As for Powers, “the local association is very pleased with the way that Powers acted when she was a member of the council in the past,” Werwa said. “She had a terrific open door policy and a record of hearing both sides of an issue.”
The City Council last year first proposed the novel plan of using eminent domain – usually reserved for acquiring property to pave the way for public projects – to seize underwater home mortgages from banks, reduce the principle and stem foreclosures. But the plan stalled because it couldn’t get a super majority of the council to support it amid a flurry of lawsuits and other backlash from the lending industry.
Jeffrey Wright, the chairman of Homeownership Preservation Task Force for Contra Costa Association of Realtors, said, “we believe she (Powers) understands the adverse implication that this type of policy (eminent domain) brings to the community.”
However, on some of its mailers, the National Association of Realtors hasn’t made it clear that it’s targeting eminent domain. One mailer promoting Bates, Powers and Rogers reads “elect a city council to bring Richmond together.” Another online ad promoting Bates for mayor reads “let’s stop Richmond’s dysfunctional city council – let’s vote for strong leadership.”
In an interview, Booze expressed surprise that the National Association of Realtors was supporting him. “This is my first time ever seeing that (the ads and mailers),” Booze said. “In the beginning, I was the only person that was against eminent domain. Councilman Bates joined with me and then Rogers joined with me. We are the ones that basically wouldn’t let them get the majority vote to move forward the eminent domain.”
And there really seems to be no coordination between the PACs and the candidates in this case. One robocall from the National Association of Realtors pronounced Boozé’s name as “Boo-ze” without the accented “é.”(One robocall supporting Corky Booze pronounces his name as ‘boo-ze,’ without the accented ‘é.’ (Recorded by Amalia Darling)
Bates said he knew there were National Association of Realtors mailers but didn’t know about the online ads. Rogers said he was aware that National Association of Realtors was supporting him.
Some people doubt that National Association of Realtors spends money on the election because they care about the “financial stability” of Richmond and its residents.
“This is an investment for them, because if they can put their own candidates in the office, then of course, Richmond CARES program will die.

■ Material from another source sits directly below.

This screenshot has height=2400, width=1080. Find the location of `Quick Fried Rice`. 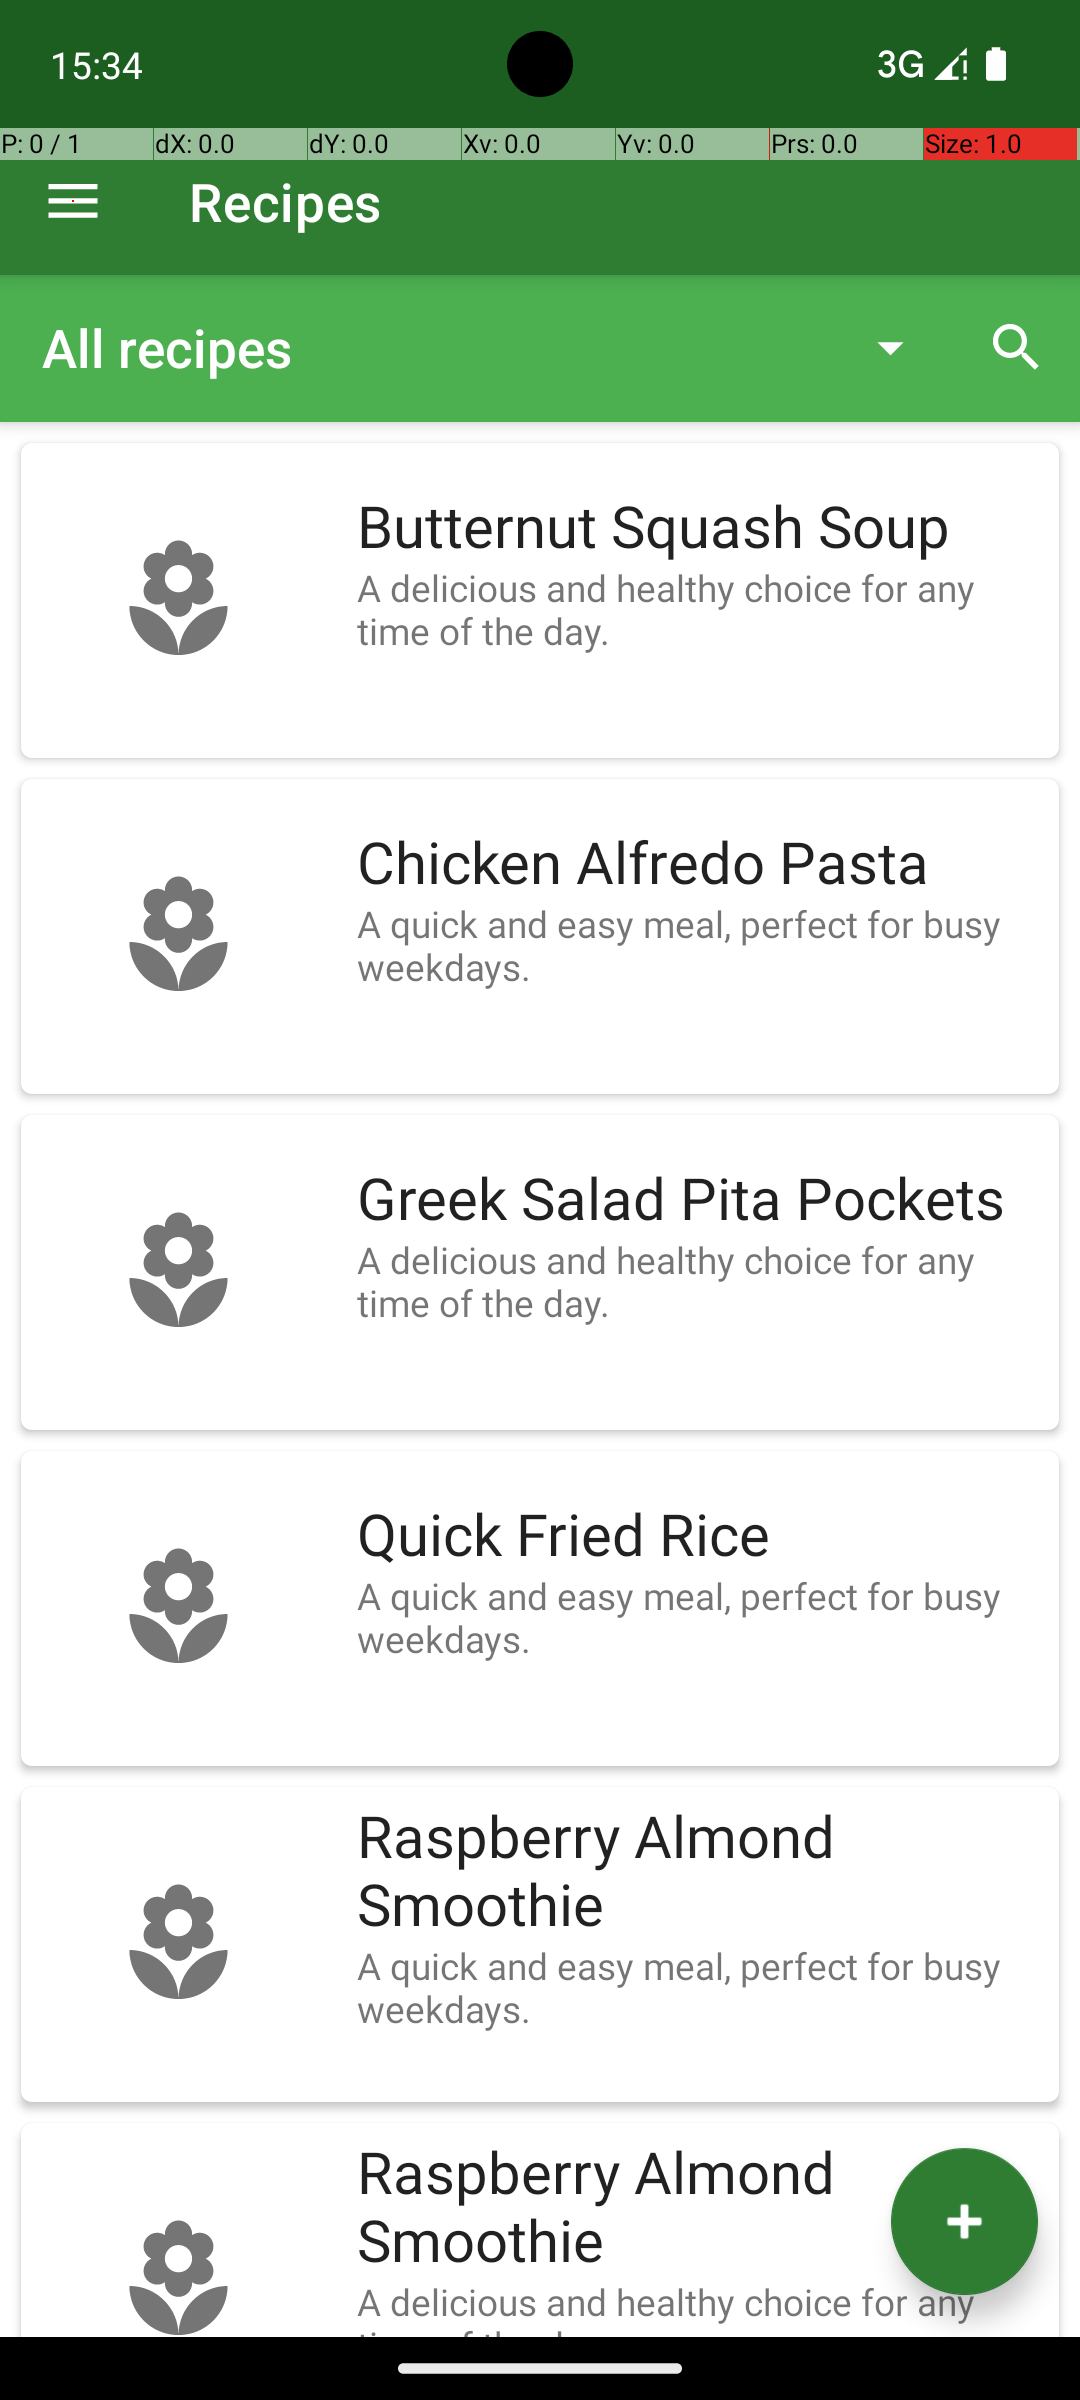

Quick Fried Rice is located at coordinates (698, 1536).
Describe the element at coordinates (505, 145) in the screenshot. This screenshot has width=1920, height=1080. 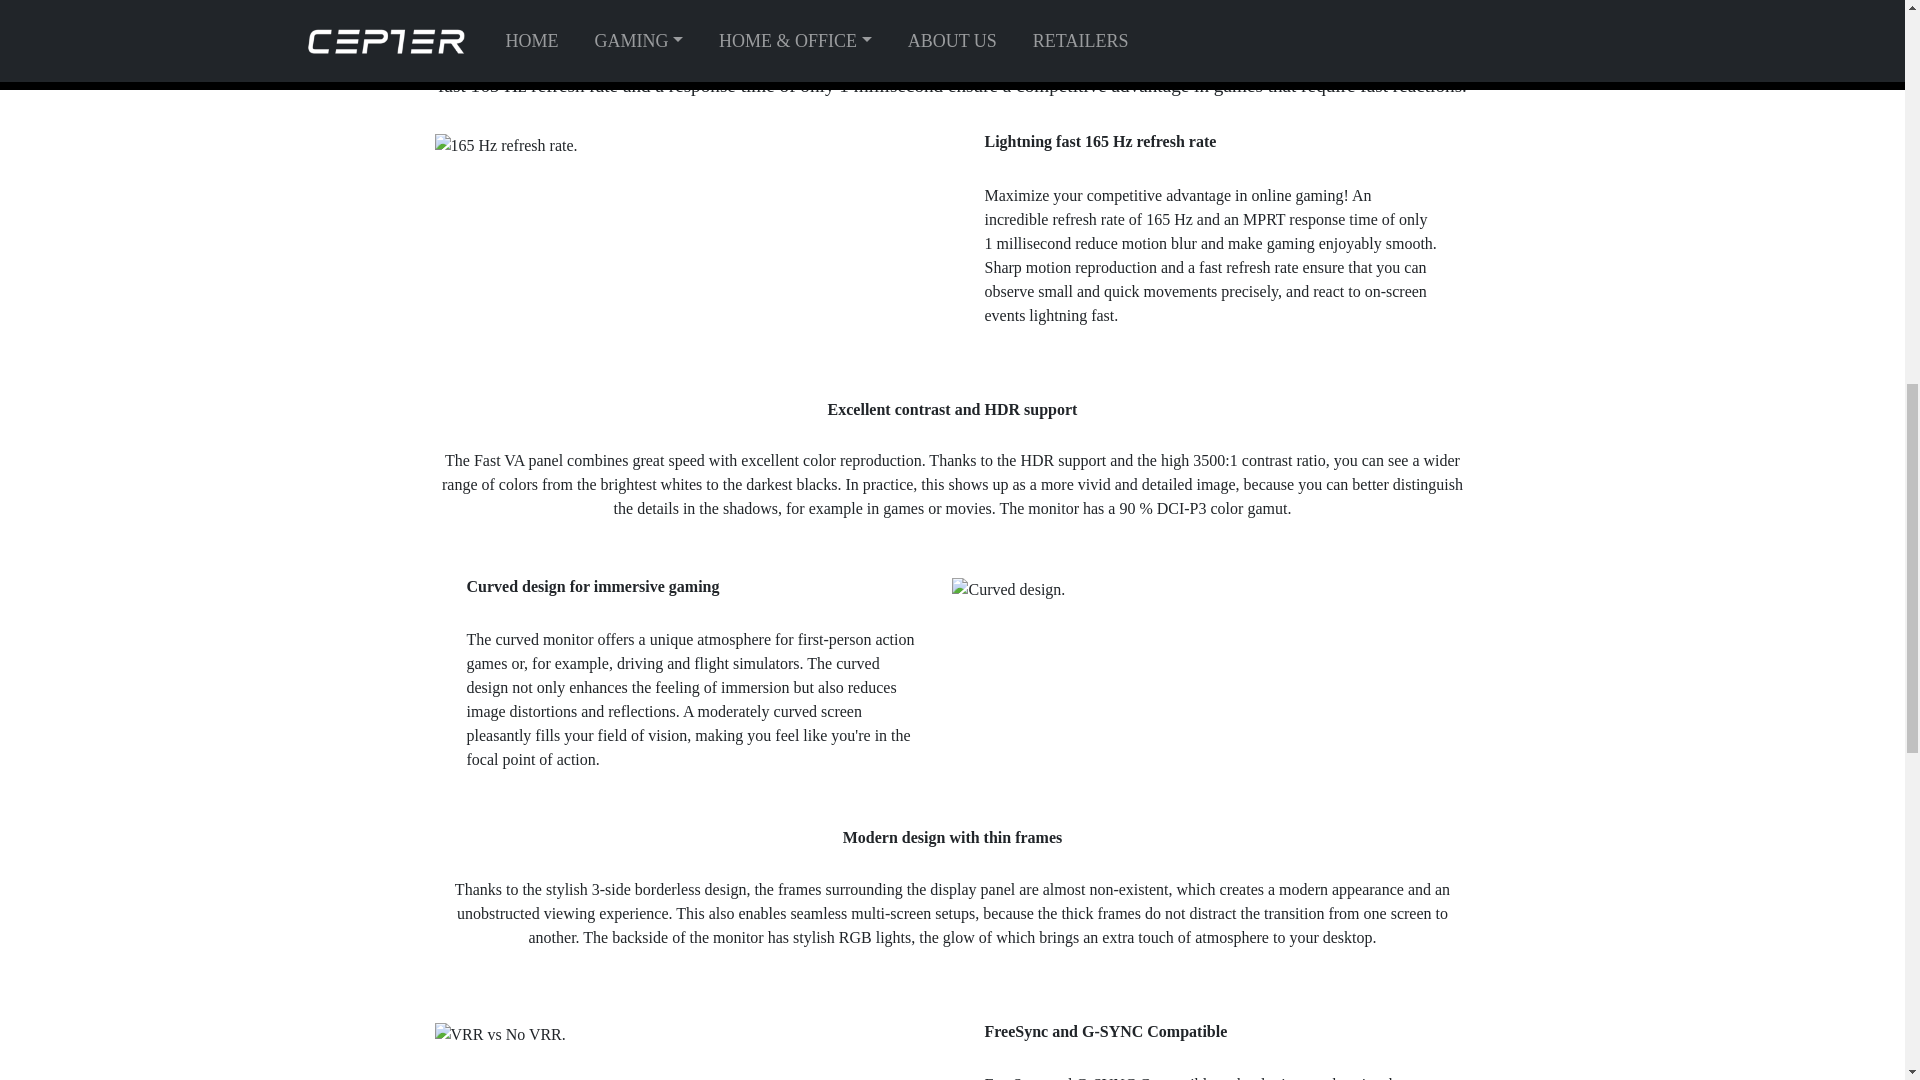
I see `CEPTER ATILIUS 31,5" QHD 165HZ MONITOR` at that location.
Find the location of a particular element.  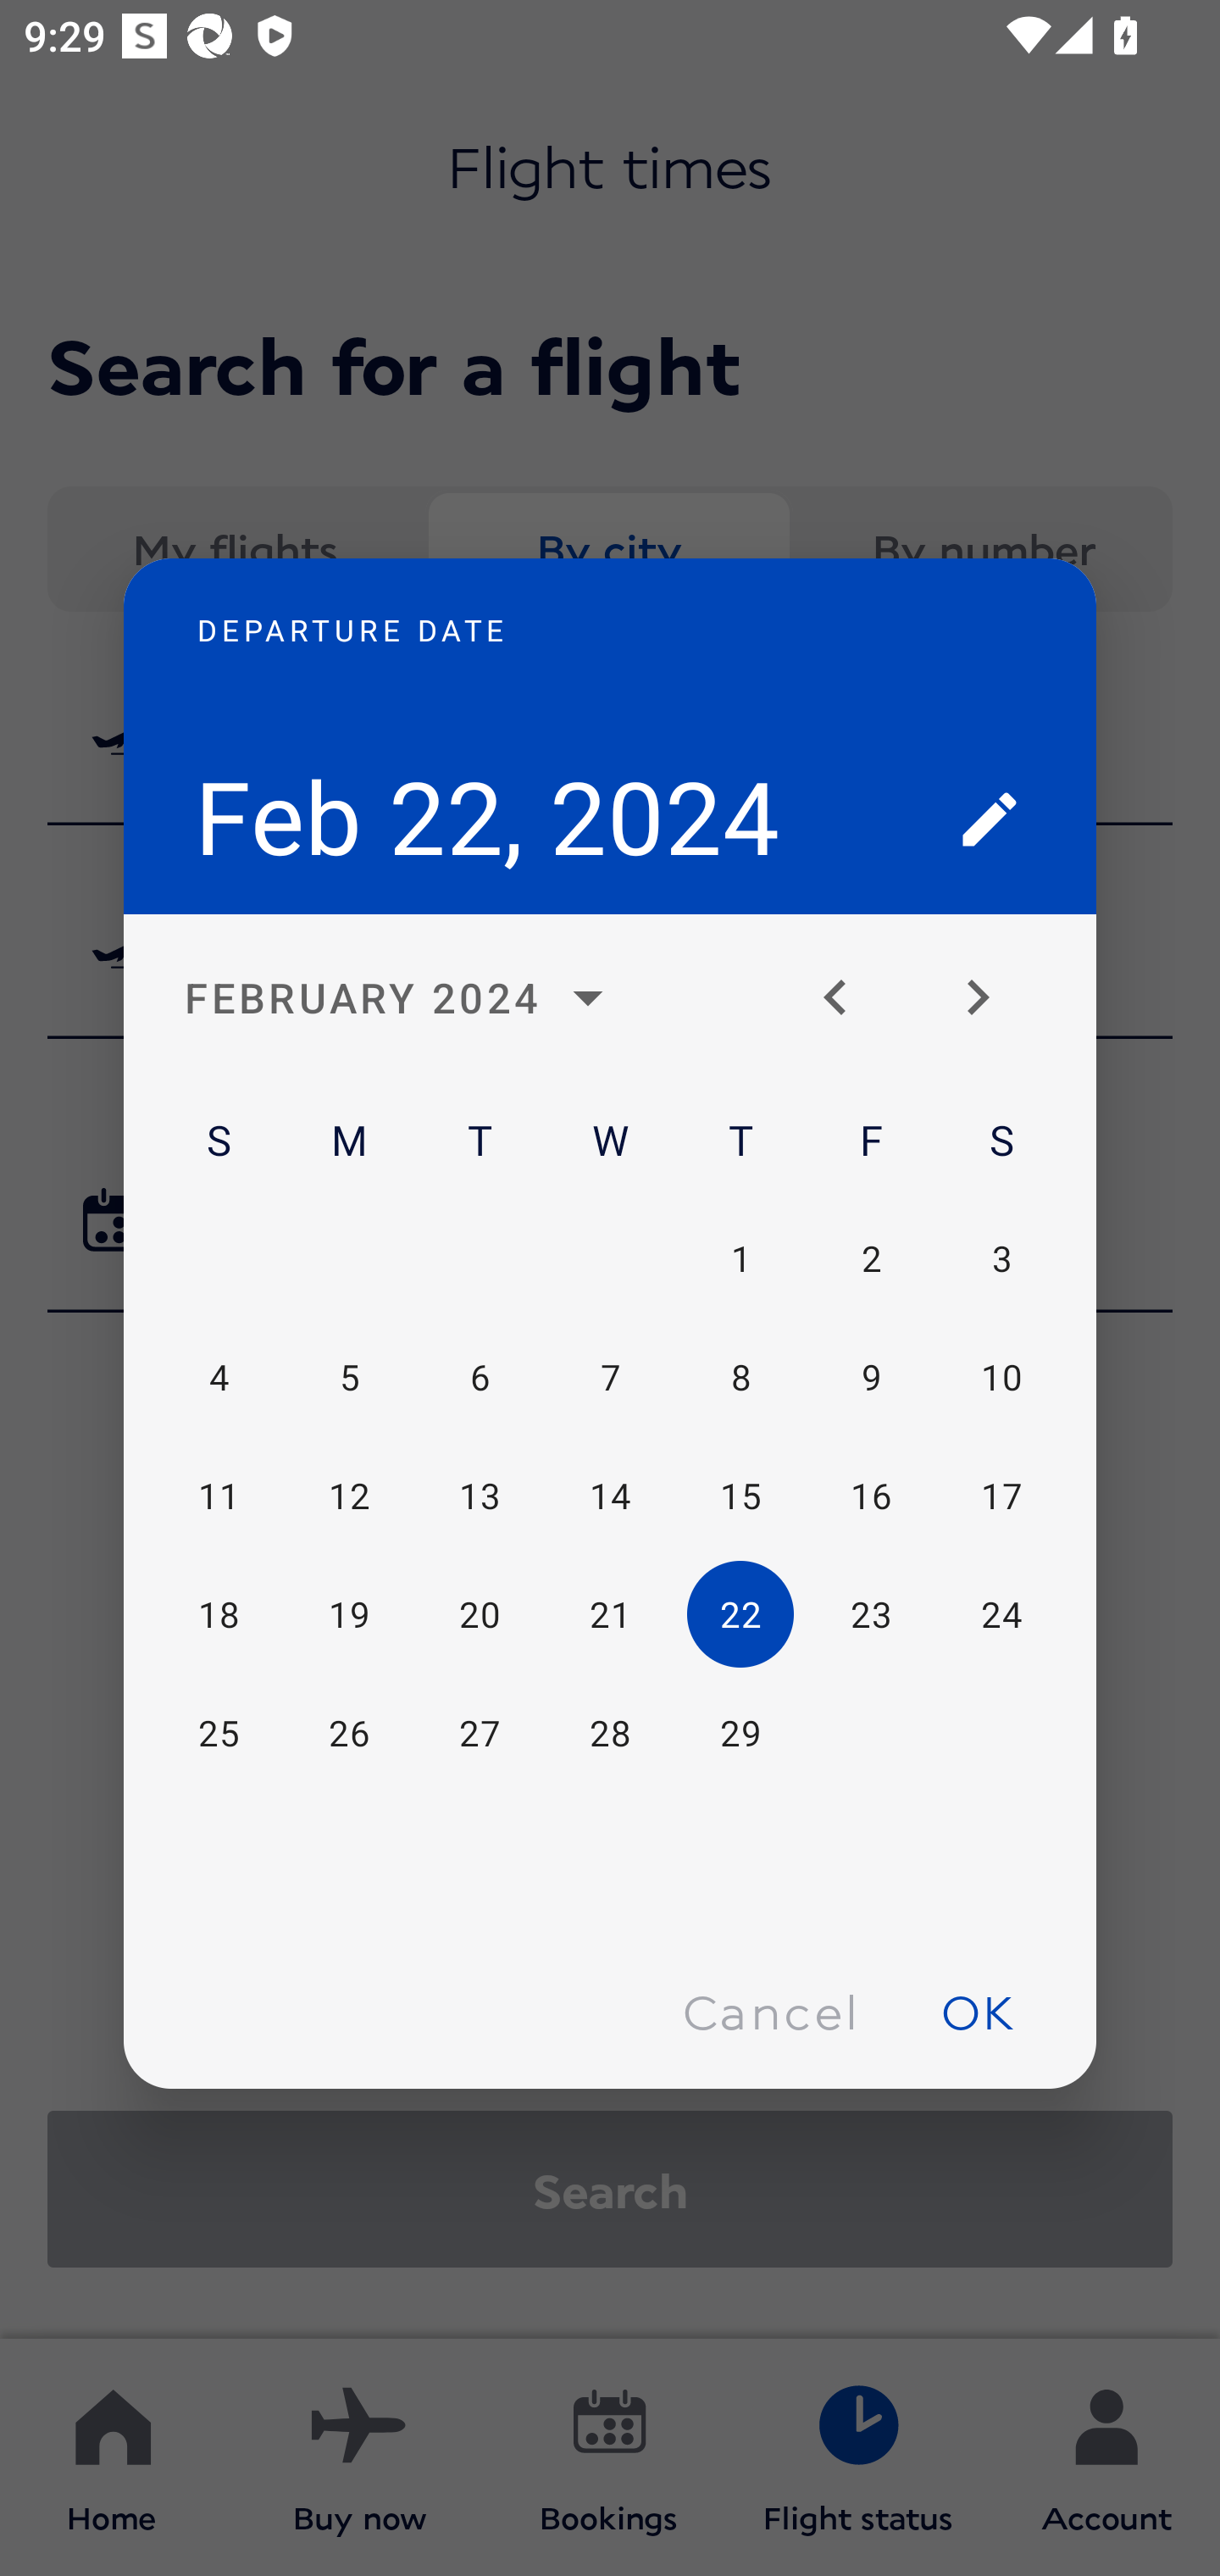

We wouldn’t be able to have votes necessary to advance the program,” Councilwoman Jovanka Beckles, one of the four current city councilmembers in favor of eminent domain, said about the realtors associations’ involvement.
Beckles said she thinks the national association’s involvement means the CARES program might work, and that could cost the realtors money.
“It really shows you that the innovative policy that we are creating here in Richmond,” she said, “are the kinds of policy other oppressed community can also feel empowered to pursue in order to improve their neighborhoods.”